** start Excerpt **
Bucket access control object

See Also

Other Access control functions: gcs_create_bucket_acl(), gcs_get_object_acl(), gcs_update_object_acl()

Examples

## Not run: 

buck_meta <- gcs_get_bucket(projection = "full")

acl <- gcs_get_bucket_acl(entity_type = "project",
                          entity = gsub("project-","",
                                        buck_meta$acl$entity[[1]]))


## End(Not run)

Get global bucket name

Description

Bucket name set this session to use by default

Usage

gcs_get_global_bucket()

Details

Set the bucket name via gcs_global_bucket

Value

Bucket name

See Also

Other bucket functions: gcs_create_bucket(), gcs_create_lifecycle(), gcs_delete_bucket(), gcs_get_bucket(), gcs_global_bucket(), gcs_list_buckets()


Get an object in a bucket directly

Description

This retrieves an object directly.
** end Excerpt **
** start Record extracts **
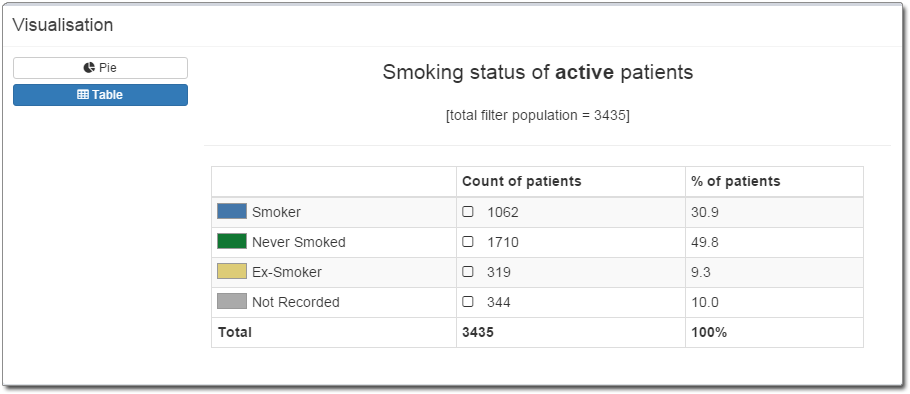Click the pie chart icon
The image size is (910, 394).
pyautogui.click(x=89, y=68)
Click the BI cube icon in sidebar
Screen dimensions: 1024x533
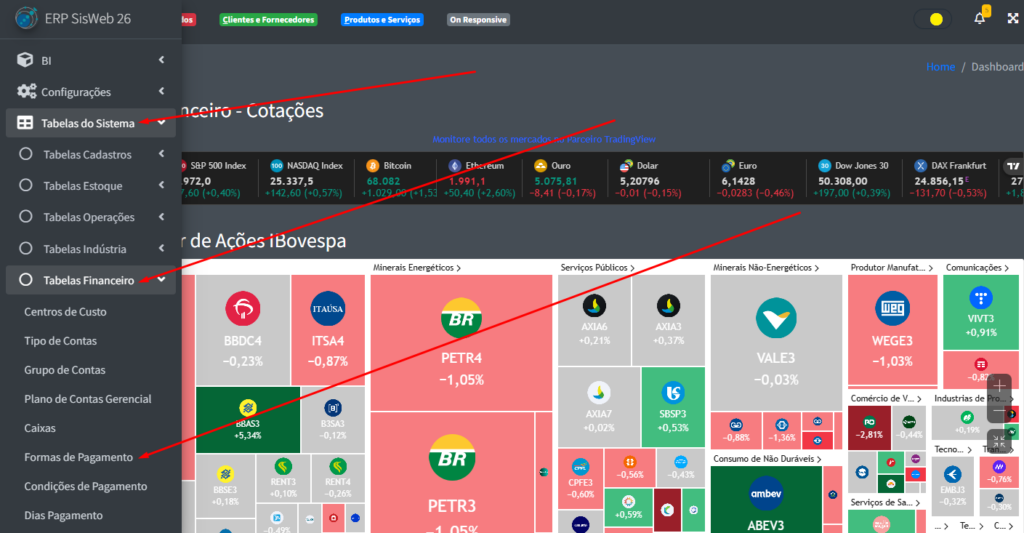(x=26, y=60)
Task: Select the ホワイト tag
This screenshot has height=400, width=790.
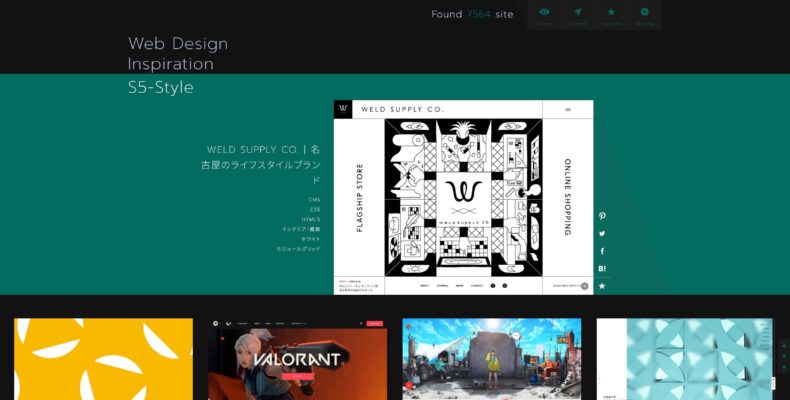Action: [x=310, y=238]
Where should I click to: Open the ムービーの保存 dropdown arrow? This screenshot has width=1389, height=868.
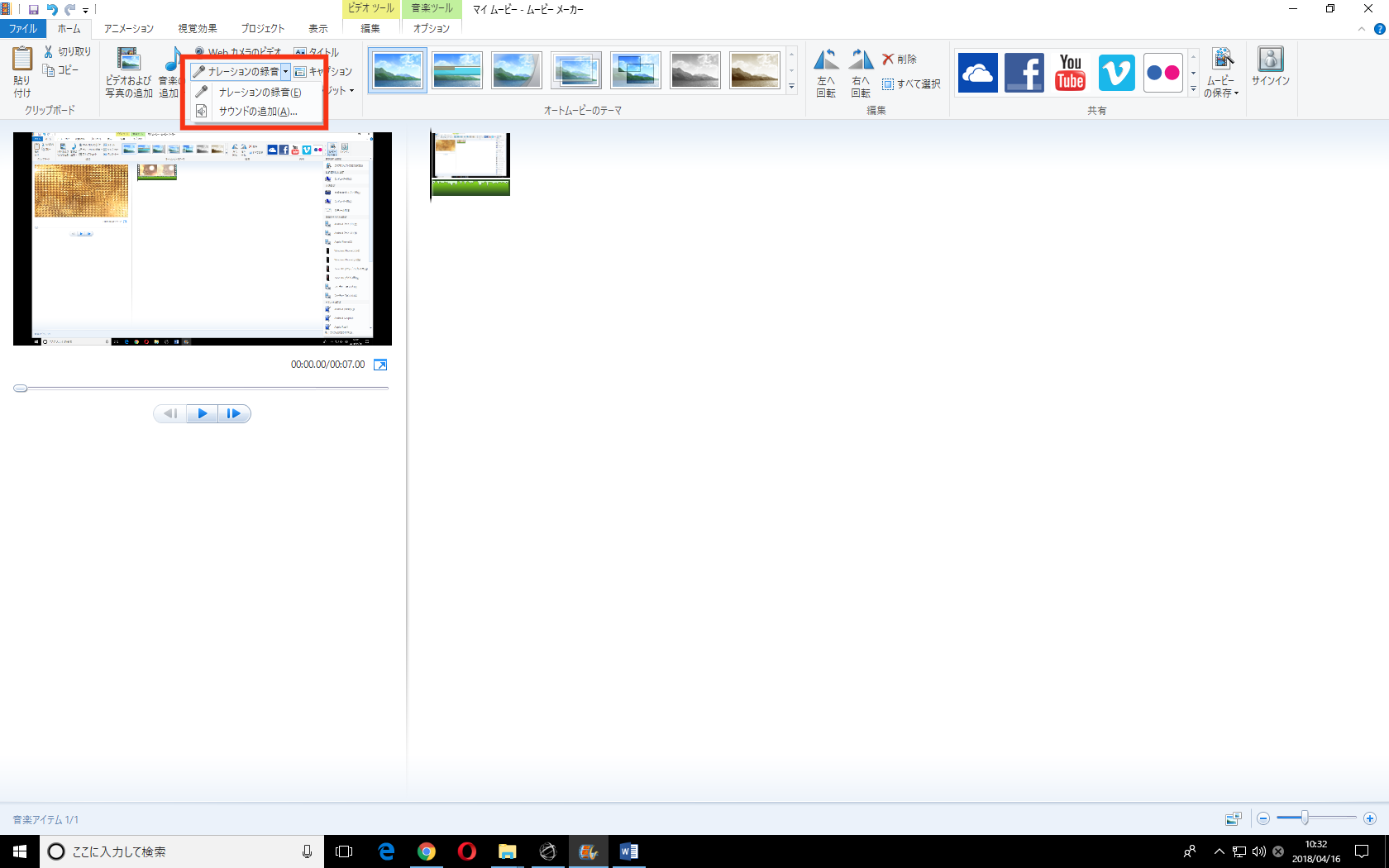[x=1236, y=93]
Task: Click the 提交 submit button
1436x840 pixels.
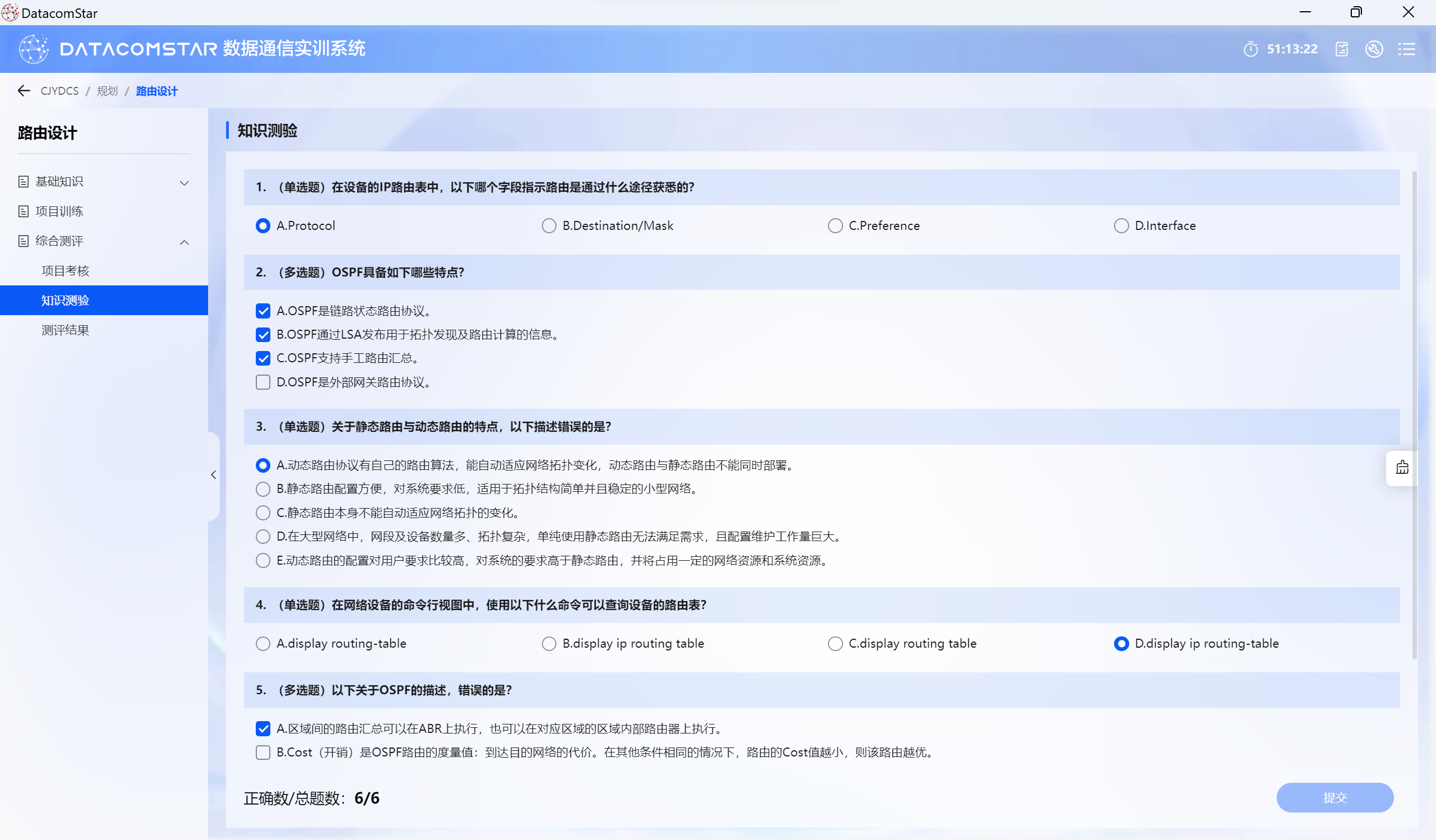Action: (1334, 797)
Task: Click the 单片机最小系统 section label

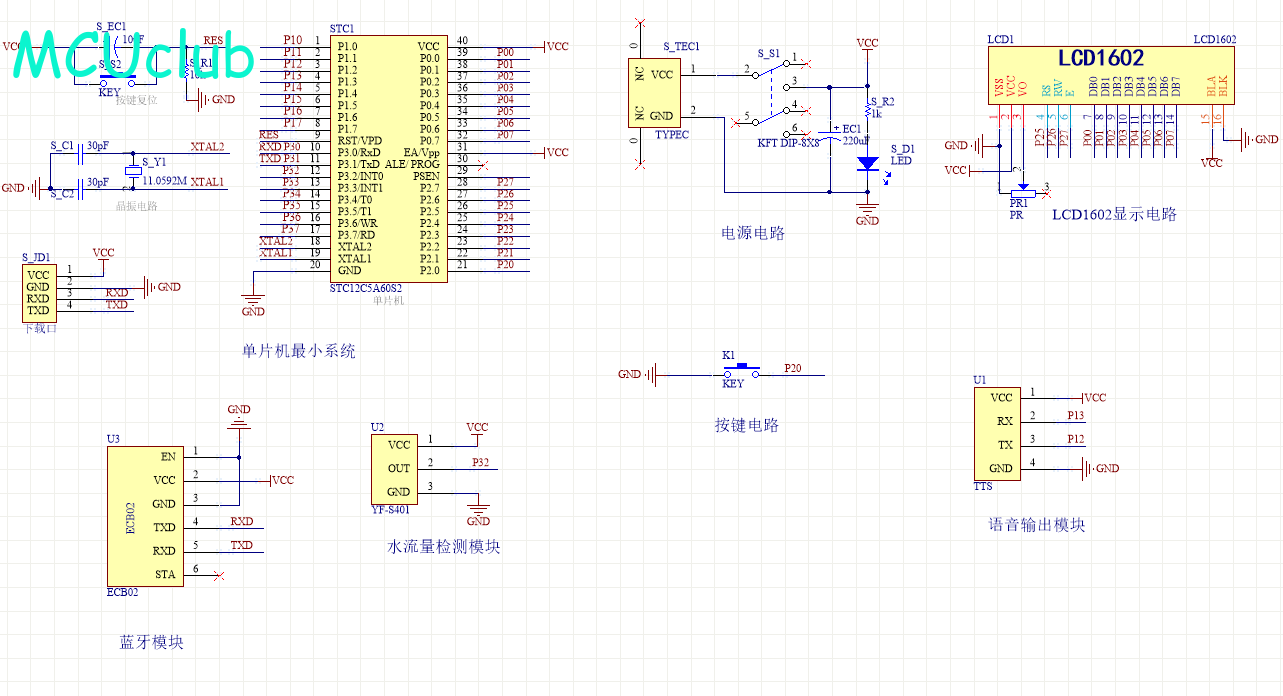Action: (x=298, y=351)
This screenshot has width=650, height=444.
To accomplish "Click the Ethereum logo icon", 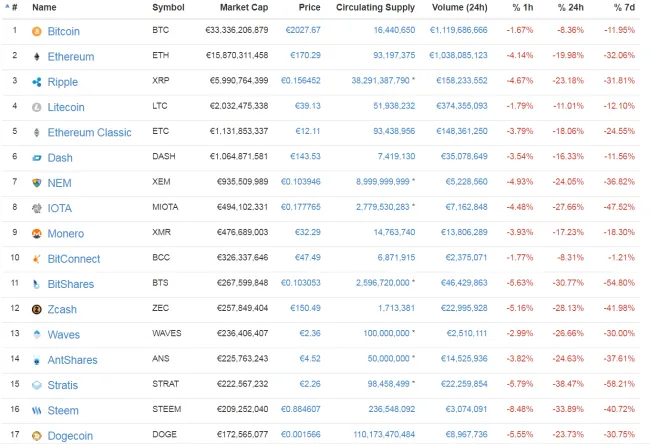I will click(37, 56).
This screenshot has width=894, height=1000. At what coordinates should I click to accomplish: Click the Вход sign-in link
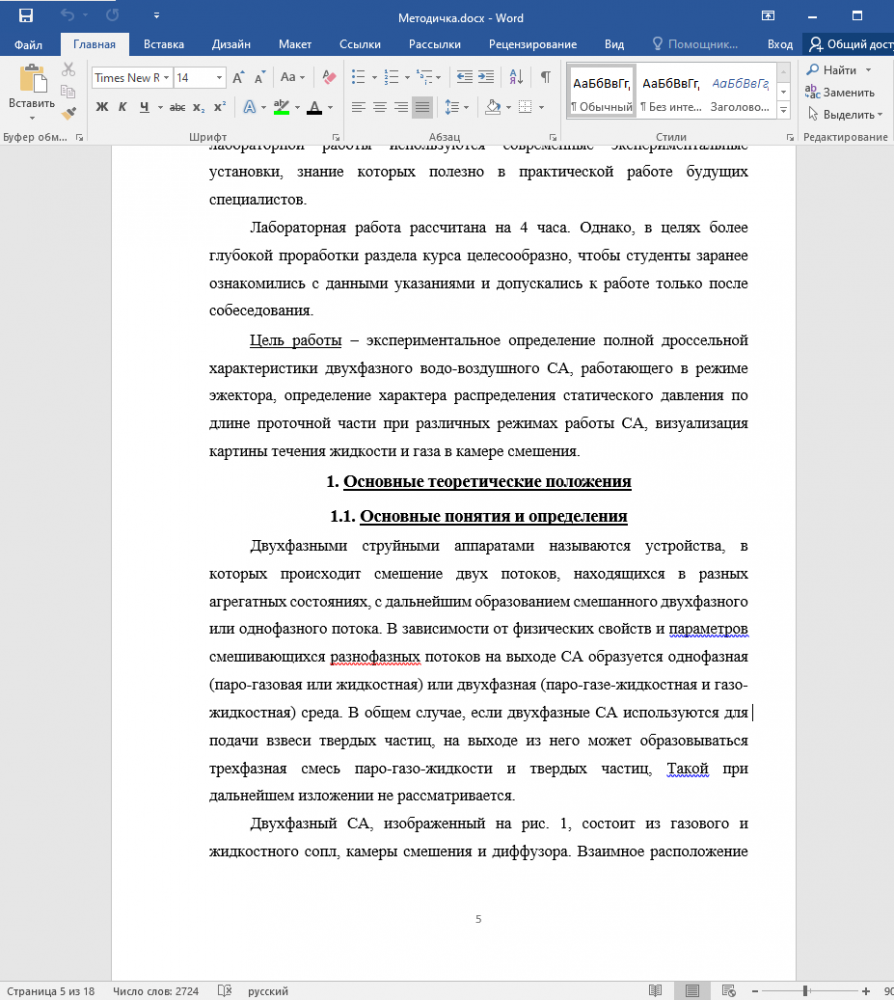pos(779,44)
** end Record extracts **
**Work to do:**
(1) According to the bucket documentation excerpt, how is the bucket name set for gcs_get_global_bucket()?
(2) Repeat the part of the bucket documentation excerpt that opens with the words containing "buck_meta <- gcs_get_bucket(projection" and closes with "## End(Not run)".
(3) Carry on the bucket documentation excerpt from the point where it stops.
The data is separate material and is unrelated to the bucket documentation excerpt.

**In response:**
(1) It is set via gcs_global_bucket.

(2)
buck_meta <- gcs_get_bucket(projection = "full")

acl <- gcs_get_bucket_acl(entity_type = "project",
                          entity = gsub("project-","",
                                        buck_meta$acl$entity[[1]]))


## End(Not run)

(3)
Usage

gcs_get_object(
  object_name,
  bucket = gcs_get_global_bucket(),
  meta = FALSE,
  saveToDisk = NULL,
  overwrite = FALSE,
  parseObject = TRUE,
  parseFunction = gcs_parse_download,
  generation = NULL,
  fields = NULL
)

Arguments

object_name

name of object in the bucket that will be URL encoded, or a gs:// URL

bucket

bucket containing the objects. Not needed if using a gs:// URL

meta

If TRUE then get info about the object, not the object itself

saveToDisk

Specify a filename to save directly to disk

overwrite

If saving to a file, whether to overwrite it

parseObject

If saveToDisk is NULL, whether to parse with parseFunction

parseFunction

If saveToDisk is NULL, the function that will parse the download. Defaults to gcs_parse_download

generation

The generation number for the noncurrent version, if you have object versioning enabled in your bucket e.g. "1560468815691234"

fields

Selector specifying a subset of fields to include in the response.

Details

This differs from providing downloads via a download link as you can do via gcs_download_url

object_name can use a gs:// URI instead, in which case it will take the bucket name from that URI and bucket argument will be overridden. The URLs should be in the form gs://bucket/object/name

By default if you want to get the object straight into an R session the parseFunction is gcs_parse_download which wraps httr's content.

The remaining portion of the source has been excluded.